Armed Israeli settlers attacked Palestinian homes and property in at least five locations across the occupied West Bank on Saturday, June 20, according to sources cited by Anadolu Agency. The Israeli army deployed forces to several of the sites during the attacks, providing protection to the settlers rather than intervening against them, the sources said. No injuries were reported in any of the incidents.
In Turmus Ayya, a town in northeastern Ramallah in the central West Bank, armed settlers grazed sheep on land planted with olive trees near residents’ homes, Anadolu’s sources said. The same group then surrounded a house in the eastern part of the town and attempted to force entry, the sources added. Israeli army units arrived during the attempted break-in, but their role was to secure the area for the settlers rather than to stop them.
A separate attack unfolded in Sinjil, a town near Turmus Ayya, where a group of armed settlers struck the western edge of the town. Several residents confronted the group directly, according to the sources. Israeli army forces entered the area at the same time, again to protect the settlers carrying out the attack.
Further north, in the Nablus Governorate, settlers attacked the home of the Tubasi family in the village of Jalud, throwing stones at the house. The sources said the Tubasi family has been targeted repeatedly by residents of a nearby settlement outpost, indicating the Jalud incident was not isolated.
A fourth attack took place in Burin, in southern Nablus, where a group of settlers stormed the entrance to the village. The group attacked residents’ homes and fired live ammunition at Palestinian youths in the area, the sources said. No injuries were recorded despite the use of live fire.
The pattern described in each location was the same: settlers initiated the attack, and Israeli army units arrived to shield them rather than to detain them or disperse the assault. Anadolu’s sources did not report any arrests of settlers in connection with the five incidents.

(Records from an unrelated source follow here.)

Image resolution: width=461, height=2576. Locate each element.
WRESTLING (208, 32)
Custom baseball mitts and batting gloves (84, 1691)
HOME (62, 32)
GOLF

Regional and global impact
The report places Saturday’s attacks within a broader rise in settler violence that has tracked alongside Israeli military operations in the West Bank since October 2023. According to Palestinian figures cited in the report, the escalation in the West Bank and East Jerusalem since that period has resulted in 1,169 Palestinians killed and 12,666 injured. The same figures put the number of arrests at 23,000 and the number of people displaced at 33,000.
Former Israeli Prime Minister Ehud Olmert has separately described the pattern of settler activity in the West Bank as a state-funded campaign, according to a related Middle East Monitor report referenced in the same coverage. The framing speaks to mounting scrutiny inside Israel itself over the relationship between the military and settler groups operating in the territory.
The recurrence of incidents in the same villages — including the repeated targeting of the Tubasi family in Jalud — points to a sustained rather than sporadic pattern of attacks in several West Bank governorates, spanning Ramallah and Nablus on a single day.
Background
The West Bank has been under Israeli military occupation since 1967, and Jewish settlements there are widely considered illegal under international law, a position the Israeli government disputes. Settler attacks on Palestinian residents, property and farmland have been documented for years by international monitors and Palestinian sources, often occurring near settlement outposts built without formal Israeli government authorization. The escalation referenced in Saturday’s report has run parallel to the wider Israeli military campaign launched after October 7, 2023. Towns named in the report, including Turmus Ayya, Sinjil, Jalud and Burin, have each been the site of previous settler-related incidents recorded by Palestinian and international sources. The Israeli military has stated in past cases that its forces are deployed to maintain order, a position Palestinian residents and rights groups dispute given the pattern of protective rather than preventive action described in incidents like those on June 20.
What happens next
No official Israeli military or government response to the five incidents had been issued at the time the Anadolu-sourced report was published on Sunday, June 21. Palestinian residents in Sinjil confronted settlers directly during the attack, a response pattern likely to continue in similar future incidents given the lack of arrests or army intervention against the assailants. The report does not indicate that any investigation has been opened into the live ammunition fired at Palestinian youths in Burin. Continued monitoring of settler activity in Ramallah and Nablus governorates is expected from Palestinian sources and international news agencies tracking the broader West Bank escalation.